27. In the concurring opinion, S.H. Kapadia, J. (as His Lordship then was)
opined thus:-
“Exercise of executive clemency is a matter of discretion and yet subject
to certain standards. It is not a matter of privilege. It is a matter of
performance of official duty. It is vested in the President or the
Governor, as the case may be, not for the benefit of the convict only, but
for the welfare of the people who may insist on the performance of the
duty. This discretion, therefore, has to be exercised on public
considerations alone. The President and the Governor are the sole judges of
the sufficiency of facts and of the appropriateness of granting the pardons
and reprieves. However, this power is an enumerated power in the
Constitution and its limitations, if any, must be found in the Constitution
itself. Therefore, the principle of exclusive cognizance would not apply
when and if the decision impugned is in derogation of a constitutional
provision. This is the basic working test to be applied while granting
pardons, reprieves, remissions and commutations.”
And, again:-
“… The Rule of Law is the basis for evaluation of all decisions. The
supreme quality of the Rule of Law is fairness and legal certainty. The
principle of legality occupies a central plan in the Rule of Law. Every
prerogative has to be subject to the Rule of Law. That rule cannot be
compromised on the grounds of political expediency. To go by such
considerations would be subversive of the fundamental principles of the
Rule of Law and it would amount to setting a dangerous precedent. The Rule
of Law principle comprises a requirement of “Government according to law”.
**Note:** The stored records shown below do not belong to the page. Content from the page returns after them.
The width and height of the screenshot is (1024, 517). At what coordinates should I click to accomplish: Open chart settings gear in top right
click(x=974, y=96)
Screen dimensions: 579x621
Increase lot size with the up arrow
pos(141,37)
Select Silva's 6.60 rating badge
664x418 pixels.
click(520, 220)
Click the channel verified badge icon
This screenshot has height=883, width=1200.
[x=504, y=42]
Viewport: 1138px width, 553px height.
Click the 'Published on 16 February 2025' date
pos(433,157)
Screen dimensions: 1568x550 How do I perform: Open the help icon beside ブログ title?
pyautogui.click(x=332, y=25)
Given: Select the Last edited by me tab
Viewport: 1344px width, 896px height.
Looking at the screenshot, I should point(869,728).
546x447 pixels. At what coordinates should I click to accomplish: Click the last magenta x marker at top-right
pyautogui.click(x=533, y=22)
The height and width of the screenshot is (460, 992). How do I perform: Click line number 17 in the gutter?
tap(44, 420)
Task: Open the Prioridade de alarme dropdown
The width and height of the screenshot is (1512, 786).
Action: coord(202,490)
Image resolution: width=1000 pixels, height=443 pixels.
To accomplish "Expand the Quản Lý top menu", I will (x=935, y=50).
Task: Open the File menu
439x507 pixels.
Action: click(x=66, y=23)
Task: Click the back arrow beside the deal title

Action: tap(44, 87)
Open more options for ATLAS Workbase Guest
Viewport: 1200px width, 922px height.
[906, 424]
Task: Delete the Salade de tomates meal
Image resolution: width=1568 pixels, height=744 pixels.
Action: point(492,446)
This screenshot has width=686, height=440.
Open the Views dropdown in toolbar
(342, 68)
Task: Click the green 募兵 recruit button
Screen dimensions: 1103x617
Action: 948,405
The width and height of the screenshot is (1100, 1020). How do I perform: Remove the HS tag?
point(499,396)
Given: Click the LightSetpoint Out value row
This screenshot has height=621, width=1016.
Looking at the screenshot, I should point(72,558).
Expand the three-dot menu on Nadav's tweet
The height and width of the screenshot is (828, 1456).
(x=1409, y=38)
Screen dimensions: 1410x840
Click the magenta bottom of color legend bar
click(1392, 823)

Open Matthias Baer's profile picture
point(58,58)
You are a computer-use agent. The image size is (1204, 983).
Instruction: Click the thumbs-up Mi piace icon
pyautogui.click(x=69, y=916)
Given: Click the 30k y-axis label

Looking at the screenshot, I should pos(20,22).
The ethos of “Government according to law” requires the prerogative to be
exercised in a manner which is consistent with the basic principle of
fairness and certainty. Therefore, the power of executive clemency is not
only for the benefit of the convict, but while exercising such a power the
President or the Governor, as the case may be, has to keep in mind the
effect of his decision on the family of the victims, the society as a whole
and the precedent it sets for the future.”
We respectfully concur with the aforesaid expression pertaining to
the constitutional norm and the concept of rule of law.
28. In this context, reference to Union of India v. V. Sriharan @ Murugan
& Ors[19] is quite seemly. The majority in the Constitution Bench referred
to the authority in Maru Ram (supra) and opined that constitutional power
of remission provided under Articles 72 and 161 of the Constitution will
always remain untouched, inasmuch as, though the statutory power of
remission, etc., as compared to constitutional power under Articles 72 and
161 looks similar, yet they are not the same. Be it stated, the Court was
dealing with imposition of sentence of life by fixing a period of 25 or 30
years without remission. The Court after analyzing various aspects held
that it is permissible and the law laid down in Swamy Shraddananda (2)
alias Murali Manohar Mishra v. State of Karnataka[20] deserved acceptance.
The Court referred to the decision in V. Sriharan alias Murugan v. Union of
India and others[21] wherein commuting the sentence of death into one of
life clearly laid down that such commutation was independent of the power
of remission under the Constitution as well as the statute. Elaborating the
proposition the Court while dealing with the power of remission in the
context of Article 21 of the Constitution, the majority said:-
“… It may also arise while considering wrongful exercise or perverted
exercise of power of remission by the Statutory or Constitutional
authority. Certainly there would have been no scope for this Court to
consider a case of claim for remission to be ordered under Article 32 of
the Constitution. In other words, it has been consistently held by this
Court that when it comes to the question of reviewing order of remission
passed which is patently illegal or fraught with stark illegality on
Constitutional violation or rejection of a claim for remission, without any
justification or colourful exercise of power, in either case by the
Executive Authority of the State, there may be scope for reviewing such
orders passed by adducing adequate reasons. Barring such exceptional
circumstances, this Court has noted in numerous occasions, the power of
remission always vests with the State Executive and this Court at best can
only give a direction to consider any claim for remission and cannot grant
any remission and provide for premature release. It was time and again
reiterated that the power of commutation exclusively rest with the
Appropriate Government. …”
29. After so stating the Court referred to series of judgments, analysed
the scope of constitutional provisions and the statutory provisions and
opined thus:-
“Therefore, it must be held that there is every scope and ambit for the
Appropriate Government to consider and grant remission under Sections 432
and 433 of the Code of Criminal Procedure even if such consideration was
earlier made and exercised under Article 72 by the President and under
Article 161 by the Governor. As far as the implication of Article 32 of the
Constitution by this Court is concerned, we have already held that the
power under Sections 432 and 433 is to be exercised by the Appropriate
Government statutorily, it is not for this Court to exercise the said power
and it is always left to be decided by the Appropriate Government, even if
someone approaches this Court under Article 32 of the Constitution. …”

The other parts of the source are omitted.